• [ASSIGNMENT]:
Please transcribe, word for word, the line containing "Where should I click to: Click the preview" and every line after it through the end of the records below, and nothing else.

• [GIVEN RECORDS]:
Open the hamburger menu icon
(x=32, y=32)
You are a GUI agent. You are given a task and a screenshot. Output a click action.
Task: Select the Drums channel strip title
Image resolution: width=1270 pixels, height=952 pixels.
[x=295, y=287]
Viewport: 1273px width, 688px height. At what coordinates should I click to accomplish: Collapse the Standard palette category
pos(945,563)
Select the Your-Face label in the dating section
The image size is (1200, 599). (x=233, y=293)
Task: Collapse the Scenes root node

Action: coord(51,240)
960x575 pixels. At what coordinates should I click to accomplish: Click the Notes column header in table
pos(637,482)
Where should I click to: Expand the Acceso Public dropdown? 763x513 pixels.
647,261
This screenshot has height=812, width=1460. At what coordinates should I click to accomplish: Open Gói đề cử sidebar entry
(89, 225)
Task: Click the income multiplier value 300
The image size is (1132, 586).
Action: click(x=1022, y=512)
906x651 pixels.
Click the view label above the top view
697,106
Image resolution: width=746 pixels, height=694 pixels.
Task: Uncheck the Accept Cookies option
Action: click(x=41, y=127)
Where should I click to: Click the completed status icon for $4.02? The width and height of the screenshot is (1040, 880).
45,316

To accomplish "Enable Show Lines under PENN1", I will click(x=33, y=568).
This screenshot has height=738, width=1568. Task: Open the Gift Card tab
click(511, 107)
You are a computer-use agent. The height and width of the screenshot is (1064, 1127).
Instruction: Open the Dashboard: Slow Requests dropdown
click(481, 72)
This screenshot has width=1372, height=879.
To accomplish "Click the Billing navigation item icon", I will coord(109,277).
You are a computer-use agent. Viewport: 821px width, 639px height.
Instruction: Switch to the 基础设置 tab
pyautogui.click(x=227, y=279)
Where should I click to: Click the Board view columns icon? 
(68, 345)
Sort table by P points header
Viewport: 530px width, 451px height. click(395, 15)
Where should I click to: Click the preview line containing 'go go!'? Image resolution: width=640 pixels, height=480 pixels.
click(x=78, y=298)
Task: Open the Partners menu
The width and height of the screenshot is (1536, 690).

• [ANSWER BOX]:
Where should I click to: Click the preview line containing 'go go!'? Image resolution: width=640 pixels, height=480 pixels.
click(x=78, y=298)
Task: Open the Partners menu
The width and height of the screenshot is (1536, 690).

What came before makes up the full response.